- [DATA FOR PROCESSING]:

• • • • •

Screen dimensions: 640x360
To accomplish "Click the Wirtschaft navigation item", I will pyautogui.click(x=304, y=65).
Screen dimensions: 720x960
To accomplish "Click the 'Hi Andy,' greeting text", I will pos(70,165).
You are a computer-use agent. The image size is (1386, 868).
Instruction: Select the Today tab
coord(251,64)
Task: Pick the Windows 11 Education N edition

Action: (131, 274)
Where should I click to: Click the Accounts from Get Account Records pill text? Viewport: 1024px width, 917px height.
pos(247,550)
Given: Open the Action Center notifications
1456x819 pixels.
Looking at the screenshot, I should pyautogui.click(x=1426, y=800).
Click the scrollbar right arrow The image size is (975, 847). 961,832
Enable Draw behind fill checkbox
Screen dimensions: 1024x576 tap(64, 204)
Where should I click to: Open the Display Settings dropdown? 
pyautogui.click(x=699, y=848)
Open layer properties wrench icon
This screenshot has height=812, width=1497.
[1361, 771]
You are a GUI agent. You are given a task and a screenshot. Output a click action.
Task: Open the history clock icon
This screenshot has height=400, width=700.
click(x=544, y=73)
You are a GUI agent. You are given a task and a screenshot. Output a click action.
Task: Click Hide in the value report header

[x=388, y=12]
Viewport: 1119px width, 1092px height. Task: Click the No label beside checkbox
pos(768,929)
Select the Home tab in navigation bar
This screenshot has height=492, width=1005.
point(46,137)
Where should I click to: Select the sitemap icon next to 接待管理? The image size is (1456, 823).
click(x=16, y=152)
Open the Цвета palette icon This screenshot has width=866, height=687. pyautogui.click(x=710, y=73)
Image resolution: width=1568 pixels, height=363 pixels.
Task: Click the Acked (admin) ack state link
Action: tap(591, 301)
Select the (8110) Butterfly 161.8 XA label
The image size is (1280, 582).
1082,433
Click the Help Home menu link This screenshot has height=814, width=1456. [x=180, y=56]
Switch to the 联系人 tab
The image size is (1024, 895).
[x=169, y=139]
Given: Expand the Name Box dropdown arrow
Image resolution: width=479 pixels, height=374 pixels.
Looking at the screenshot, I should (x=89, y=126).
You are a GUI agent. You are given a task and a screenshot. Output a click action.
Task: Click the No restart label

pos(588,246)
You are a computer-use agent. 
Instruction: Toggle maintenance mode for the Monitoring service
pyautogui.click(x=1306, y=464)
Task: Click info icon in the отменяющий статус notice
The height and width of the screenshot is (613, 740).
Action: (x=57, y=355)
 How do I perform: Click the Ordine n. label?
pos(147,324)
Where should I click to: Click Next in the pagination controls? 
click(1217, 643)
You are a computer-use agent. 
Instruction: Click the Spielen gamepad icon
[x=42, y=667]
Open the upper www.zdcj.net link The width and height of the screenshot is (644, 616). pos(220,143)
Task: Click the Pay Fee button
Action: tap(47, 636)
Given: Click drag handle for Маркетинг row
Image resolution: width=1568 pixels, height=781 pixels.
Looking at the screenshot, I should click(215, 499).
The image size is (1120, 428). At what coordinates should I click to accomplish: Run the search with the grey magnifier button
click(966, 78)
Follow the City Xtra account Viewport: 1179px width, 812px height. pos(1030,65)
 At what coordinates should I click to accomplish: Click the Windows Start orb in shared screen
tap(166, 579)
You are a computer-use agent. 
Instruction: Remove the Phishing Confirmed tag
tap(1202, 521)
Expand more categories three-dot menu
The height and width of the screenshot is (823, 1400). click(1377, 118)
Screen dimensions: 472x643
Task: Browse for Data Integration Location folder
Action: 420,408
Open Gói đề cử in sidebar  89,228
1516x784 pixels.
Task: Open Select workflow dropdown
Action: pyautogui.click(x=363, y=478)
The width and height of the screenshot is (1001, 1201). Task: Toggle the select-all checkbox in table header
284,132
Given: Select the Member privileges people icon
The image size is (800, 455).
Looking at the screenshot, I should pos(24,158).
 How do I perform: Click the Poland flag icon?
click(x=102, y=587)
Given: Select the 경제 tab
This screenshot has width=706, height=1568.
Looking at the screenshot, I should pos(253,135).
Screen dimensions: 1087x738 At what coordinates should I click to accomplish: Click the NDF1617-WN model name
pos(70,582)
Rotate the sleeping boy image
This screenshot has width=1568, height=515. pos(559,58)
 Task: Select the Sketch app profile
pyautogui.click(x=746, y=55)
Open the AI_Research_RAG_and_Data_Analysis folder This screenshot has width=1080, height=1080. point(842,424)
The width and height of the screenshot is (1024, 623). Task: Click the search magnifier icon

• • • • •

- [TO DO]: Output the lines above as a Markdown table with the columns Row and Line, numbering each line and leaving out blank lines.

- [ANSWER TO THIS EXERCISE]:
| Row | Line |
|---|---|
| 1 | Screen dimensions: 640x360 |
| 2 | To accomplish "Click the Wirtschaft navigation item", I will pyautogui.click(x=304, y=65). |
| 3 | Screen dimensions: 720x960 |
| 4 | To accomplish "Click the 'Hi Andy,' greeting text", I will pos(70,165). |
| 5 | You are a computer-use agent. The image size is (1386, 868). |
| 6 | Instruction: Select the Today tab |
| 7 | coord(251,64) |
| 8 | Task: Pick the Windows 11 Education N edition |
| 9 | Action: (131, 274) |
| 10 | Where should I click to: Click the Accounts from Get Account Records pill text? Viewport: 1024px width, 917px height. |
| 11 | pos(247,550) |
| 12 | Given: Open the Action Center notifications |
| 13 | 1456x819 pixels. |
| 14 | Looking at the screenshot, I should pyautogui.click(x=1426, y=800). |
| 15 | Click the scrollbar right arrow The image size is (975, 847). 961,832 |
| 16 | Enable Draw behind fill checkbox |
| 17 | Screen dimensions: 1024x576 tap(64, 204) |
| 18 | Where should I click to: Open the Display Settings dropdown?  |
| 19 | pyautogui.click(x=699, y=848) |
| 20 | Open layer properties wrench icon |
| 21 | This screenshot has height=812, width=1497. |
| 22 | [1361, 771] |
| 23 | You are a GUI agent. You are given a task and a screenshot. Output a click action. |
| 24 | Task: Open the history clock icon |
| 25 | This screenshot has height=400, width=700. |
| 26 | click(x=544, y=73) |
| 27 | You are a GUI agent. You are given a task and a screenshot. Output a click action. |
| 28 | Task: Click Hide in the value report header |
| 29 | [x=388, y=12] |
| 30 | Viewport: 1119px width, 1092px height. Task: Click the No label beside checkbox |
| 31 | pos(768,929) |
| 32 | Select the Home tab in navigation bar |
| 33 | This screenshot has height=492, width=1005. |
| 34 | point(46,137) |
| 35 | Where should I click to: Select the sitemap icon next to 接待管理? The image size is (1456, 823). |
| 36 | click(x=16, y=152) |
| 37 | Open the Цвета palette icon This screenshot has width=866, height=687. pyautogui.click(x=710, y=73) |
| 38 | Image resolution: width=1568 pixels, height=363 pixels. |
| 39 | Task: Click the Acked (admin) ack state link |
| 40 | Action: tap(591, 301) |
| 41 | Select the (8110) Butterfly 161.8 XA label |
| 42 | The image size is (1280, 582). |
| 43 | 1082,433 |
| 44 | Click the Help Home menu link This screenshot has height=814, width=1456. [x=180, y=56] |
| 45 | Switch to the 联系人 tab |
| 46 | The image size is (1024, 895). |
| 47 | [x=169, y=139] |
| 48 | Given: Expand the Name Box dropdown arrow |
| 49 | Image resolution: width=479 pixels, height=374 pixels. |
| 50 | Looking at the screenshot, I should (x=89, y=126). |
| 51 | You are a GUI agent. You are given a task and a screenshot. Output a click action. |
| 52 | Task: Click the No restart label |
| 53 | pos(588,246) |
| 54 | You are a computer-use agent.  |
| 55 | Instruction: Toggle maintenance mode for the Monitoring service |
| 56 | pyautogui.click(x=1306, y=464) |
| 57 | Task: Click info icon in the отменяющий статус notice |
| 58 | The height and width of the screenshot is (613, 740). |
| 59 | Action: (x=57, y=355) |
| 60 |  How do I perform: Click the Ordine n. label? |
| 61 | pos(147,324) |
| 62 | Where should I click to: Click Next in the pagination controls?  |
| 63 | click(1217, 643) |
| 64 | You are a computer-use agent.  |
| 65 | Instruction: Click the Spielen gamepad icon |
| 66 | [x=42, y=667] |
| 67 | Open the upper www.zdcj.net link The width and height of the screenshot is (644, 616). pos(220,143) |
| 68 | Task: Click the Pay Fee button |
| 69 | Action: tap(47, 636) |
| 70 | Given: Click drag handle for Маркетинг row |
| 71 | Image resolution: width=1568 pixels, height=781 pixels. |
| 72 | Looking at the screenshot, I should click(215, 499). |
| 73 | The image size is (1120, 428). At what coordinates should I click to accomplish: Run the search with the grey magnifier button |
| 74 | click(966, 78) |
| 75 | Follow the City Xtra account Viewport: 1179px width, 812px height. pos(1030,65) |
| 76 |  At what coordinates should I click to accomplish: Click the Windows Start orb in shared screen |
| 77 | tap(166, 579) |
| 78 | You are a computer-use agent.  |
| 79 | Instruction: Remove the Phishing Confirmed tag |
| 80 | tap(1202, 521) |
| 81 | Expand more categories three-dot menu |
| 82 | The height and width of the screenshot is (823, 1400). click(1377, 118) |
| 83 | Screen dimensions: 472x643 |
| 84 | Task: Browse for Data Integration Location folder |
| 85 | Action: 420,408 |
| 86 | Open Gói đề cử in sidebar  89,228 |
| 87 | 1516x784 pixels. |
| 88 | Task: Open Select workflow dropdown |
| 89 | Action: pyautogui.click(x=363, y=478) |
| 90 | The width and height of the screenshot is (1001, 1201). Task: Toggle the select-all checkbox in table header |
| 91 | 284,132 |
| 92 | Given: Select the Member privileges people icon |
| 93 | The image size is (800, 455). |
| 94 | Looking at the screenshot, I should pos(24,158). |
| 95 |  How do I perform: Click the Poland flag icon? |
| 96 | click(x=102, y=587) |
| 97 | Given: Select the 경제 tab |
| 98 | This screenshot has width=706, height=1568. |
| 99 | Looking at the screenshot, I should pos(253,135). |
| 100 | Screen dimensions: 1087x738 At what coordinates should I click to accomplish: Click the NDF1617-WN model name |
| 101 | pos(70,582) |
| 102 | Rotate the sleeping boy image |
| 103 | This screenshot has width=1568, height=515. pos(559,58) |
| 104 |  Task: Select the Sketch app profile |
| 105 | pyautogui.click(x=746, y=55) |
| 106 | Open the AI_Research_RAG_and_Data_Analysis folder This screenshot has width=1080, height=1080. point(842,424) |
| 107 | The width and height of the screenshot is (1024, 623). Task: Click the search magnifier icon |